Robert Groden, un historiador que es también autor de un revelador libro, “The killing of a President – El asesinato de un presidente”, tuvo acceso a un documento secreto que reflejó una reunión de la Comisión del 27 de enero de 1964, en la que sus miembros discutieron la posible relación de Oswald con la CIA y el FBI y expresaron su sorpresa sobre esa eventual relación: “(…) and were dismayed about de implications” – y quedaron consternados por la implicación”). También admitieron ser conscientes de que la herida de entrada de la bala que hirió a Kennedy en la espalda estaba bastante más abajo que la herida de salida en la garganta. Esa proyección hace imposible un disparo desde el sexto piso del depósito de libros escolares de Dallas ya que la trayectoria debía ser entonces al revés, herida de entrada alta y de salida más baja. “Sin embargo –señala Groden– cuando fue publicado el informe final, incluyó un diagrama de la espalda del Presidente en la que la herida fue colocada seis pulgadas (quince centímetros) más arriba de su real ubicación”.

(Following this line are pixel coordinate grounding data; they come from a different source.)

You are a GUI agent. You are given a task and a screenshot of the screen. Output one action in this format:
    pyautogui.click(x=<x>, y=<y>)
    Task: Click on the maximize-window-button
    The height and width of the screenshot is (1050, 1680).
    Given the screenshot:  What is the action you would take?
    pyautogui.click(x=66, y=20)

A sesenta años de las conclusiones de la Comisión Warren, son aún más fascinantes las teorías conspirativas que desató que las certezas que dejó establecidas. La vida de Oswald, su relación con la CIA y con el FBI, su pasado en la URSS, su asesinato a manos de un alcahuete de la policía de Dallas, la imposibilidad material de que haya sido Oswald el único tirador, o un lobo solitario, las andanzas en Dallas el día del crimen Kennedy de unos agentes o ex agentes de la CIA, entre ellos Frank Sturgis, que años más tarde estaría involucrado en el caso Watergate al servicio de Nixon, son parte de otra historia que aún está por ser revelada y que yace en la abundante documentación secreta que todavía rodea el caso.
En 2017 el entonces presidente Donald Trump prometió desclasificar toda esa información secreta, que es mucha, sobre el asesinato de Kennedy. Liberó dos mil ochocientos documentos sobre los que empezaron a trabajar al menos siete documentalistas. Pero Trump mantuvo en secreto una cantidad todavía no determinada de documentación. Lo hizo a pedido del FBI y de la CIA.
En el resultado arrojado por la Comisión Warren no creyó nadie, ni siquiera aquella sociedad ya lejana y tal vez simple de los felices años 60 que empezaron a tornarse trágicos en Dallas. Y aún hoy es más importante lo que la Comisión calló que lo que admitió saber, o dijo haber averiguado. El primero en saberlo fue el propio juez Warren que siempre exhibió una inquieta pesadumbre por la pesada carga que le había caído en las espaldas, y por el resultado magro de su trascendente misión. Eso no lo excluye de responsabilidad, pero le da cierto valor a las palabras que le dedicó a la Comisión que presidió, que siempre fueron pocas. Un día le preguntaron al juez si alguna vez sería pública la documentación completa que existe sobre el asesinato de John Kennedy. Y Warren, que de ingenuo tenía nada, contestó: “Sí, ese momento llegará algún día. Pero no mientras vivamos”.
Earl Warren murió el 9 de julio de 1974, un mes antes de la renuncia de Richard Nixon como presidente de Estados Unidos.